Horsemen's Council of Illinois has updated its fact sheet, "The Billion-Dollar Fact$," verifying that the state's equine industry continues to be an enormous economic engine, despite a slight drop in numbers of horses and horse owners due to the general slow down of all economic activity.
"It's estimated that the Illinois horse industry produces goods and services valued at more than $1.2 billion," says Kevin Kline, Ph.D, professor of animal science at the University of Illinois and a director of the Horsemen's Council of Illinois.
The equine industry annually contributes $39 billion in direct economic impacts to the U.S. economy, according to Kline, who compiled the Fact Sheet, citing data from Horsemen's Council of Illinois, the American Horse Council, Illinois Racing Board, Illinois Department of Agriculture, U.S. Department of Agriculture and the Horse Industry Alliance.
The Billion-Dollar Fact$ sheet is online at www.HorsemensCouncil.org/HCI/PDFs/BillionDollar.pdf
The study notes that the value of the equine industry is nearly as great as petroleum and coal products manufacturing and apparel and textile manufacturing and exceeds the value of industries such as motion picture services and railroad transportation.
Illinois is home to more than 178,000 horses, mules and donkeys valued at more than $300,000 million. There are nearly 64,000 horse owners in Illinois and more than 200,000 Illinoisans are involved in the industry as horse owners, service providers, employees and volunteers. Even more participate as spectators.
Based on the horse population figures, more than 285,000 people in Illinois ride horses on a regular basis.
Illinois is home to five racetracks with long seasons and more than 100 days of County Fair and State Fair racing for Standardbreds, Thoroughbreds and Quarter Horses.

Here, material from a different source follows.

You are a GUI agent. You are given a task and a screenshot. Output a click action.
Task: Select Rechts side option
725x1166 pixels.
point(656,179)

Horses rank as the fourth largest source of personal consumption for recreation in the United States. Data shows that 70% of horses in Illinois are used for recreation and showing. More than 50% of the direct expenditures bolstering the Illinois economy come from "hobby" horses ridden for enjoyment and show.

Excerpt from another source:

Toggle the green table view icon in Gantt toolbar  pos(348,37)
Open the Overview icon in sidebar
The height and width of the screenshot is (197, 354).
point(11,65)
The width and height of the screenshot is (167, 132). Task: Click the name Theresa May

Horses are a major segment of American agriculture. Although most horse owners don't market milk, meat or hides, horses are bred, raised, bought and sold like any other agricultural livestock. Stallion stud services also are traded, bought and sold as a recognized agricultural commodity.
Horses in Illinois annually consume 500,000 tons of hay and grain worth nearly $100 million each year.
Horses also mean entertainment. Spectators attend a wide variety of equine sporting events in Illinois, including racing, showing (rated, breed, open and 4-H), gymkhana (games, speed-and-action, jackpots); community celebration parades, trail riding; hayrides; draft horse and pony pulls; rodeo (professional, collegiate, high school); eventing (dressage, cross-country, stadium jumping); polo; driving; and the annual Illinois Horse Fair in Springfield, IL, which this year will be March 2-4 and expected to attract more than 10,000 horse owners.
More than 2.6 million spectators attend horse racing events in Illinois annually. Horse events generate local economic development from expenditures for lodging meals, fuel, souvenirs and other purchases by event participants.
With more than 3,200 young people in Illinois involved in 4-H horse and pony projects, horses play an important role in the personal development of young and old alike.